1.4.2 Proof of VoS: \(X, Y\) are dependent

As before, we can expand out the variance of a sum into its expected values:

\[\begin{align} var(X + Y) &= \mathbb{E}[X^2] + \mathbb{E}[2XY] + \mathbb{E}[Y^2] - (\mathbb{E}[X]^2 + 2\mathbb{E}[X]\mathbb{E}[Y] + \mathbb{E}[Y]^2). \end{align}\]

Since \(X\) and \(Y\) are assumed to be dependent, the non-squared terms do not necessarily cancel each other out anymore. Instead, we can rearrange as follows:

\[\begin{align} var(X + Y) &= var(X) + var(Y) + \mathbb{E}[2XY] - 2\mathbb{E}[X]\mathbb{E}[Y]\\ & = var(X) + var(Y) + 2(\mathbb{E}[XY] - \mathbb{E}[X]\mathbb{E}[Y]), \end{align}\]

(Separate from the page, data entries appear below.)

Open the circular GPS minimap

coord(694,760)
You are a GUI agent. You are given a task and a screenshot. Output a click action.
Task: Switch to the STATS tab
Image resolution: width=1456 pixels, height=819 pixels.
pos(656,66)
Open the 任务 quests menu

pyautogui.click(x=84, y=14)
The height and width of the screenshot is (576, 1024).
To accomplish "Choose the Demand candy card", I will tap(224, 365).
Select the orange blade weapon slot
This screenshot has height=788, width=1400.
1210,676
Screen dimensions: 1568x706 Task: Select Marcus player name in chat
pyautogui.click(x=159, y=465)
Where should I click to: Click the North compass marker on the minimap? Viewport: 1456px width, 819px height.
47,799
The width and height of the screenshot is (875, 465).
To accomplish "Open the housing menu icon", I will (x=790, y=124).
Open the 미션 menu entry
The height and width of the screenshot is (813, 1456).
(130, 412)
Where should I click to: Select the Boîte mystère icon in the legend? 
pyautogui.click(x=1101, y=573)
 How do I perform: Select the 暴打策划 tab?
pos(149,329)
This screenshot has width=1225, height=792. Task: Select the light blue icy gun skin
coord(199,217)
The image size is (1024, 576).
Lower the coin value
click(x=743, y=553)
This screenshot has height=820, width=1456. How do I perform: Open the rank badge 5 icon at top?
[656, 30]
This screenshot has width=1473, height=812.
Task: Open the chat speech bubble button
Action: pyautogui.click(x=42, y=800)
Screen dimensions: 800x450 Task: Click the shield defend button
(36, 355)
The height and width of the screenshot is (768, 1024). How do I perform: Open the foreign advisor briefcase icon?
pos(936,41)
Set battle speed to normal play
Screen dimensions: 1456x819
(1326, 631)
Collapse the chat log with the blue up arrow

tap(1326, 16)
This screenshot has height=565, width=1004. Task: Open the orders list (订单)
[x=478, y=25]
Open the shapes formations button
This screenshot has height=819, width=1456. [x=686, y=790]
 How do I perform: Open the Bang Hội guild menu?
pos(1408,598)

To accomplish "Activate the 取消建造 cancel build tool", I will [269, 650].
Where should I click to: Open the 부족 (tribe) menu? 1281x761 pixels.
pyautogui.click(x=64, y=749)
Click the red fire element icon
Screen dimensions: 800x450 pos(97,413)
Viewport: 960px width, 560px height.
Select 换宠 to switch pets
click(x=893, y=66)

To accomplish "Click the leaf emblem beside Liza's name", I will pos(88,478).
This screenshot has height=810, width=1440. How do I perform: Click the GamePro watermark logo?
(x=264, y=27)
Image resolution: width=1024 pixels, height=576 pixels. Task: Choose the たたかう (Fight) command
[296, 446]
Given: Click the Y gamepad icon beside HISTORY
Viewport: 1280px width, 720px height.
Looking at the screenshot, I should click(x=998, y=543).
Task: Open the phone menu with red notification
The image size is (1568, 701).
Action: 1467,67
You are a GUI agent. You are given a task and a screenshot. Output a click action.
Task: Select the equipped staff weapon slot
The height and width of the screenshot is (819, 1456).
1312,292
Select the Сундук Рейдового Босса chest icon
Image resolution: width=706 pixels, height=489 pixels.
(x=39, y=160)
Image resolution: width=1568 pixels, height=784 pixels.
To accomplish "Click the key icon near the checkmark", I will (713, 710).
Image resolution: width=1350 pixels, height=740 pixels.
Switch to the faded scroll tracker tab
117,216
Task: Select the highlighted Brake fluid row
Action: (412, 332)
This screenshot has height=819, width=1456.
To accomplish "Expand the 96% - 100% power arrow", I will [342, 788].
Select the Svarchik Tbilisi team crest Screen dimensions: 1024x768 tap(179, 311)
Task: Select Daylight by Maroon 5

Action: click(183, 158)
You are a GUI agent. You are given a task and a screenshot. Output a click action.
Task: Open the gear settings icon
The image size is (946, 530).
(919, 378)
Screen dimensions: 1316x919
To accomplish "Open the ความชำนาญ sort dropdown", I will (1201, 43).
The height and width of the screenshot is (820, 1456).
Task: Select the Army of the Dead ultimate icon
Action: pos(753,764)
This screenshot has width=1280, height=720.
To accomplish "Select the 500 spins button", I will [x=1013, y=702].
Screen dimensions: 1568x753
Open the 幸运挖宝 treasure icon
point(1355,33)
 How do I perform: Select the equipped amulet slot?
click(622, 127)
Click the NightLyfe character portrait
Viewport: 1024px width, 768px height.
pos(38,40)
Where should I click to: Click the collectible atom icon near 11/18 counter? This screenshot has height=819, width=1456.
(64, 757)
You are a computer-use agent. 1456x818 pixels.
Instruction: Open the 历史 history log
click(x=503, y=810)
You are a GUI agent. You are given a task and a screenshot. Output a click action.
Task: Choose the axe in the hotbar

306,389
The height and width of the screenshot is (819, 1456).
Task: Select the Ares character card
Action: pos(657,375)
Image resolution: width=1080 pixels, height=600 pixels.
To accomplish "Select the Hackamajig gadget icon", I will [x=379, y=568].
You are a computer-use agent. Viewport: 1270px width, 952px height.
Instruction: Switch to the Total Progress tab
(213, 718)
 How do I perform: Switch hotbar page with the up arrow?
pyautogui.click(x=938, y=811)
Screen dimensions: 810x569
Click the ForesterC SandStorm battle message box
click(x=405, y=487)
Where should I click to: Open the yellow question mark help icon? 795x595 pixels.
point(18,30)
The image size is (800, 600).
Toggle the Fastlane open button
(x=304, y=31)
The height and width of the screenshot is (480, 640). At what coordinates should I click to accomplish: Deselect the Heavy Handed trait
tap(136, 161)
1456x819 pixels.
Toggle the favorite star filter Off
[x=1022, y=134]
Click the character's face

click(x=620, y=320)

and note that \(\mathbb{E}[AB]-\mathbb{E}[A]\mathbb{E}[B] = Cov(A,B)\):

\[\begin{equation} ... = var(X) + var(Y) + 2Cov(A,B) \; \; \; \square \end{equation}\]

Two further points are worth noting. First, the independent version of the proof is just a special case of the dependent version of the proof. When \(X\) and \(Y\) are independent, the covariance between the two random variables is zero, and therefore the the variance of the sum is just equal to the sum of the variances.

Second, nothing in the above proofs rely on there being just two random variables. In fact, \(var(\sum^n_i X_i) = \sum^n_ivar(X_i)\) when all variables are independent from each other, and equal to \(\sum^n_ivar(X_i) + 2\sum^n_{1 \leq i < j \leq n}Cov(X_i,X_j).\) This can be proved by induction using the above proofs, but intuitively: we can replace, for example, \(Y\) with \(Y = (Y_1 + Y_2)\) and iteratively apply the above proof first to \(X+Y\) and then subsequently expand \(var(Y)\) as \(var(Y_1+Y_2)\).


Aronow, P. M., and B. T. Miller. 2019. Foundations of Agnostic Statistics. Cambridge University Press.

  1. Bayes’ Rule states \(P(A|B) = \frac{P(B|A)P(A)}{P(B)}\). Therefore: \[ \begin{aligned} P(X=x|Y=y)\times P(Y=y) &= \frac{P(Y=y|X=x)P(X=x) P(Y=y)}{P(Y=y)} \\ &= P(Y=y|X=x)P(X=x). \end{aligned} \]↩︎